Daha önce yazarın bir kısa öyküsünü okumuştum ve daha çok geleneksel bir öyküydü. Beni Asla Bırakma'yı da hakkında hiçbir fikrim yokken aldım ve öyküsü gibi olacağını düşünürken beni çokça yanılttı. Dili çok sade, okunması çok kolay, yormayan bir kitaptı.
Etkilendim. Ne kadar farklı bir dünya okumuş olsak da yazar bu dünyanın detayları yerine karakterlerin iç dünyasını yazmayı ve yansıtmayı tercih etmiş. Bu sebeple, bilim kurgu kitabı okuyormuş hissi vermedi. Çok dokunaklı bir konuydu, hüzne boğulmadım ya da ağlamadım ama yüreğim ince ince sızlamadı da değil.
Yazarı çok başarılı buldum, önyargımı paramparça etti.
Beni çok etkileyen ruhen bunalıma sokan ama iyi ki yazılmış ve ben okumuşum dediğim bir kitaptı, kitapta her şey vardı distopik öğeler biraz bilim kurgu fazlaca kasvet bolca çaresizlik ... Muhteşemdi keşke şurası şöyle olsa diyemem her şey böyle mükemmel , (bu kitap bir bilim kurgu eseri değil o yüzden burada yok niye kaçmadılar, niye isyan etmediler diye düşünmeyi anlamsız buluyorum).Yazar nobel alırken ' Dünyayla bağların aldatıcılığının altındaki boşluğu ortaya çıkaran büyük duygusal gücü bulunan romanlar yazan yazar' demişler . Daha iyi ifade edemezlerdi, derin anlamlı iç karartan ve dehşete düşüren bir kitap ama insan elinden bırakamıyor, kazuo ishiguro'yu çok sevdim ve diğer kitaplarını da okumayı planlıyorum
Kasvetli ve çarpıcı bir kitap. Okurken hem merak ediyorsunuz hem de bitmesin istiyorsunuz.
Genel yorumların aksine ben kaçma girişimi beklemedim.
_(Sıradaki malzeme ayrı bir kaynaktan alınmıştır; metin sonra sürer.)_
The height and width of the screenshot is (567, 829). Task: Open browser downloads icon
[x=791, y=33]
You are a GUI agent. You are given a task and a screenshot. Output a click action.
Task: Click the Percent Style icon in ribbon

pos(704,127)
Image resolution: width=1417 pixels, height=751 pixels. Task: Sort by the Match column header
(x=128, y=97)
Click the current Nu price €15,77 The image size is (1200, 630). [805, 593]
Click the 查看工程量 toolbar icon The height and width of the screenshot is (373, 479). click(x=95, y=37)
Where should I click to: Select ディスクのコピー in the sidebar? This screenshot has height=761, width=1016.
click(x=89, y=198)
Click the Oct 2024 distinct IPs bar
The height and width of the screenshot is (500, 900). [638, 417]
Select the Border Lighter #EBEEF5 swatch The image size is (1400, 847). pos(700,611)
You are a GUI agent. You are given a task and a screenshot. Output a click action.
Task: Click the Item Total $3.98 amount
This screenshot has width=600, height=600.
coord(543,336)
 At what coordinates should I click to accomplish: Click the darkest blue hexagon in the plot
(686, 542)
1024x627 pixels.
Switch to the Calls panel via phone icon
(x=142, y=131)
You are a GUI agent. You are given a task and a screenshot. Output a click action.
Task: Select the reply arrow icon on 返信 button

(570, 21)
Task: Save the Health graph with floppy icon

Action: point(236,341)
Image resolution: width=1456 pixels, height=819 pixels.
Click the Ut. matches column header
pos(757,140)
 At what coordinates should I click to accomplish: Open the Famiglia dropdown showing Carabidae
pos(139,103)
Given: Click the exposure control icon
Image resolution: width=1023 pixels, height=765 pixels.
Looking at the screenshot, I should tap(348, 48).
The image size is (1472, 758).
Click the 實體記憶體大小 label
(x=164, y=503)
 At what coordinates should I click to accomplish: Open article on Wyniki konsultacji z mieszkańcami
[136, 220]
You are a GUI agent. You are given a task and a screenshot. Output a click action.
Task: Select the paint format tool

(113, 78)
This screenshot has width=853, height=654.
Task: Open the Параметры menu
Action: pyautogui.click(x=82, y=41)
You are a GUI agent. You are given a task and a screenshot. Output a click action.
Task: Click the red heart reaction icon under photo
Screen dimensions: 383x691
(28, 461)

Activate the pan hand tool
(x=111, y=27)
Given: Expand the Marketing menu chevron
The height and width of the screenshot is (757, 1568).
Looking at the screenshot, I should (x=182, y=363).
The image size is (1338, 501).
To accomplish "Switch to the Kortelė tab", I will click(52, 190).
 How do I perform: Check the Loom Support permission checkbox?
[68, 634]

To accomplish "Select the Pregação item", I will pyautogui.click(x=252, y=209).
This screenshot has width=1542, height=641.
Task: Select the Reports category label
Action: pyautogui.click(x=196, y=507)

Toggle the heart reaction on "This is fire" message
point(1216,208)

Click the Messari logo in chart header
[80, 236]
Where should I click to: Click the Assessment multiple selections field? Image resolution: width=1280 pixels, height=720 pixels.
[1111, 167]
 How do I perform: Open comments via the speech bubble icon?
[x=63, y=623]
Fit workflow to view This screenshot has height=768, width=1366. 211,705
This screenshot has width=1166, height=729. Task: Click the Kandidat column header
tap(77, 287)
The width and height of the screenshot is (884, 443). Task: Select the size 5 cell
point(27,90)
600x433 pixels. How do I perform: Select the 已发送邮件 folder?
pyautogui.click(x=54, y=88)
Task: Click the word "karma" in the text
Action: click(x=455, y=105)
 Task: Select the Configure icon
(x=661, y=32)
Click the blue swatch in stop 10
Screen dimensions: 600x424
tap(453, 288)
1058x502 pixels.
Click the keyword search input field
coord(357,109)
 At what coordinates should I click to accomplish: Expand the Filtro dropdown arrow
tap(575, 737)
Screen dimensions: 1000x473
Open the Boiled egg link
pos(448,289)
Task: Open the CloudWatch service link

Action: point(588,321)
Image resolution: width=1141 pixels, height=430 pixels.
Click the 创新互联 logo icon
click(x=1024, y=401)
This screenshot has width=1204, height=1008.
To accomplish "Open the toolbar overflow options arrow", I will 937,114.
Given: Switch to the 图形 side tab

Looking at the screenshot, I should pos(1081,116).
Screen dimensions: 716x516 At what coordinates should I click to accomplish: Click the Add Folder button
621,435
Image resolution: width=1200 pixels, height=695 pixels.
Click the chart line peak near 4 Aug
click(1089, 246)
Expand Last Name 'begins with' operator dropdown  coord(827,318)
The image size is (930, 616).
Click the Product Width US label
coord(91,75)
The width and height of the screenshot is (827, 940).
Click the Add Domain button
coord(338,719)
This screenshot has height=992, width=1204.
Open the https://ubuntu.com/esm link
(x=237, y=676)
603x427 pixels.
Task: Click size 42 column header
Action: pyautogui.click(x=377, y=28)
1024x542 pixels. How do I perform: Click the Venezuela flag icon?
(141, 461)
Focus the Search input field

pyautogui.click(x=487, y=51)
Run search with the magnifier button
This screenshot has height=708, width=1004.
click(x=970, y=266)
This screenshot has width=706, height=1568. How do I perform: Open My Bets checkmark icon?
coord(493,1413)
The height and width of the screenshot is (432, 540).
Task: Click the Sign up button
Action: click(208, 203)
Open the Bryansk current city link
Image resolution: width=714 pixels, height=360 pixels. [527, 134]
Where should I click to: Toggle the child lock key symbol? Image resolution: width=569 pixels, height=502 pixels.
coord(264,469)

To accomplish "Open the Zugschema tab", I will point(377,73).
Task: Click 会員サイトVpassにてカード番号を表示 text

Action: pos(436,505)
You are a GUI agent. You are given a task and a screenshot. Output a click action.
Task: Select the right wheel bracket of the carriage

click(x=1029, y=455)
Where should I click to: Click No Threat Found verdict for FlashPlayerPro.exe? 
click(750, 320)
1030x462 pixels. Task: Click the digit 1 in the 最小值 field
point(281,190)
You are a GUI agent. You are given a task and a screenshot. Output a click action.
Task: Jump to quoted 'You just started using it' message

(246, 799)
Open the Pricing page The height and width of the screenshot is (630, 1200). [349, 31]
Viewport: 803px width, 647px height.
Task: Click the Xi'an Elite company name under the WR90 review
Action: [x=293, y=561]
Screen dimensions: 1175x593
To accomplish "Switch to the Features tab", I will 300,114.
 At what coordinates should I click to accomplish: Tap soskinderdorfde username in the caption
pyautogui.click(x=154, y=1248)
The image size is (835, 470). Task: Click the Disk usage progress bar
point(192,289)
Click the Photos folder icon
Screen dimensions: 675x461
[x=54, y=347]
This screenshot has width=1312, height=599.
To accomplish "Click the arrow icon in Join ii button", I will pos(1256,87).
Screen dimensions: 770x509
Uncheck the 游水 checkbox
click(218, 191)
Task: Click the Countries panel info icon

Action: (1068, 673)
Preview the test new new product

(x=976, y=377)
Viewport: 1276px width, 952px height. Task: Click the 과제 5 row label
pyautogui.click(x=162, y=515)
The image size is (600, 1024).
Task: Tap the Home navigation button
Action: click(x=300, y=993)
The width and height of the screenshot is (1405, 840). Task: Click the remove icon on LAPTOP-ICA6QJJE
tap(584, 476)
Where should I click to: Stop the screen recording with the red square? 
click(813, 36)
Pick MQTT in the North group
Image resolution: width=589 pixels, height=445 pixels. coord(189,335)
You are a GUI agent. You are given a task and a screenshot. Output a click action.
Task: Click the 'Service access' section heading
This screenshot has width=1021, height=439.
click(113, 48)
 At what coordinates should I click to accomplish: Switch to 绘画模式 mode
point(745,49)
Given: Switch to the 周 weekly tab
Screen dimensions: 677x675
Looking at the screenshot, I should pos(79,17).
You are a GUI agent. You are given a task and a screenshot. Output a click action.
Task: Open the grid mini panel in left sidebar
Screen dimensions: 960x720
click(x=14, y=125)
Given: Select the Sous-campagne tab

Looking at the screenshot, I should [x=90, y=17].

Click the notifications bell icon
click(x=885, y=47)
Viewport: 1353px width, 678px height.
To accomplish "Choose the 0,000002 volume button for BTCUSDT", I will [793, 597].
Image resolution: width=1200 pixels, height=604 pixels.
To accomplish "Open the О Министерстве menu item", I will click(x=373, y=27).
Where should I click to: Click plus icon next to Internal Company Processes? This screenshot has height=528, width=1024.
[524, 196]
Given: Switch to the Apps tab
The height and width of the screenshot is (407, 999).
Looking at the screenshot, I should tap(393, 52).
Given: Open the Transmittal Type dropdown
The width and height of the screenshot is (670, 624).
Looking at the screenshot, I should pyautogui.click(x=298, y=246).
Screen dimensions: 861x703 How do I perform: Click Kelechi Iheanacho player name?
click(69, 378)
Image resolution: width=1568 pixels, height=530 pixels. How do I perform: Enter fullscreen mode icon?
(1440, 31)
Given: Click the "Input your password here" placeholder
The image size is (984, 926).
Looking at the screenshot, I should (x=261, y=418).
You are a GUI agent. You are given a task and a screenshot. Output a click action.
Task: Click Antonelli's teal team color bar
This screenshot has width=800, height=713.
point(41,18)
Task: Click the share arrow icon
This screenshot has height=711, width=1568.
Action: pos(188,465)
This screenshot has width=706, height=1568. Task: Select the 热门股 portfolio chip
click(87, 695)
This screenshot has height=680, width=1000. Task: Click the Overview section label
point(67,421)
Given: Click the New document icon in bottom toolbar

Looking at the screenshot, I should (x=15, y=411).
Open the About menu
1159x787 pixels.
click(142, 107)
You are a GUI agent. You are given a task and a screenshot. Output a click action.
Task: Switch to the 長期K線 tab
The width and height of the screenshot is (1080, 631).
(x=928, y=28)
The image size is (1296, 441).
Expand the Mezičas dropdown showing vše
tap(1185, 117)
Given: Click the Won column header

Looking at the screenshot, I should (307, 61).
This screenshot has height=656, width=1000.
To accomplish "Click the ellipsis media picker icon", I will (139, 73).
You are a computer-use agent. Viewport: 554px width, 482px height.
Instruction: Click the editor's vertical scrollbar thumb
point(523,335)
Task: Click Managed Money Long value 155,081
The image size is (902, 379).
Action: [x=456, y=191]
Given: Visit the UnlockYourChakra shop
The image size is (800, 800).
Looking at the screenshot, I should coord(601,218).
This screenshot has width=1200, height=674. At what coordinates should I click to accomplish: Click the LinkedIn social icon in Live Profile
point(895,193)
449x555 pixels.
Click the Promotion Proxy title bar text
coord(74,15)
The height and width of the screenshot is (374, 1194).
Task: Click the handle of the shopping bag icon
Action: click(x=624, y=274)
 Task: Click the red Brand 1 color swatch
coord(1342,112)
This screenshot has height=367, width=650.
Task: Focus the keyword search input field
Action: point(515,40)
Bir Ishiguro romanından bu tip bir aksiyon beklemek biraz enteresan bile geldi bana.
Yazarı bir kenara bırakırsak karakterlerde fazlasıyla bir boyun eğmişlik var. Yani her konuyu halı altı yapıyorlar, kendi aralarındaki konuları bile kolayca sineye çekip düzenin bozulmaması için çabalıyorlar. Herkes aman ağzımızın tadı kaçmasın modunda olduğu için kaçma girişimi beklemedim.
Ama bir intihar bekledim. Kitap boyunca sanki ana karakterlerden biri olmasa bile, yan karakterlerden biri ya da ismini ilk kez duyacağımız biri intihar edecekmiş gibi geldi. Açıkçası bunun olmaması şaşırttı beni. Sanırım kitabı bu kadar kasvetli yapan da bu: hiç kimsenin hiçbir baş kaldırma belirtisi göstermemesi. Herkesin her şeyi kabullenmiş olması.
Kitap genel olarak aynı tempoda ilerliyor. Ama dili ve zaman zaman şaşırtması oldukça güzel. Okumaya başlamadan önce herhangi bir ön araştırma yapmamıştım spoiler yememek adına ve iyi ki de öyle yapmışım.
Tommy en sevdiğim karakter oldu. Bunca boyun eğen insan arasında en baş kaldıranı yine de oydu sanırım. Tüm aykırılığıyla... Sanırım ben de Kath gibi onu hiç unutmayacağım.
Ishiguro, Japon edebiyatının biraz dışlanmış bir yazarı. Okurken zaman zaman benim de içimden geçen şuydu açıkçası, eğer bu kitap Kenzaburo Oe'nin eseri olsaydı heyecan kesinlikle daha farklı bir boyutta olurdu! Ya bir cinayet olurdu ya bir intihar ya da bir başka kaos... Her neyse bir eseri başka bir yazara yamamak da doğru değil sanırım.
Japon edebiyatı güzeldir!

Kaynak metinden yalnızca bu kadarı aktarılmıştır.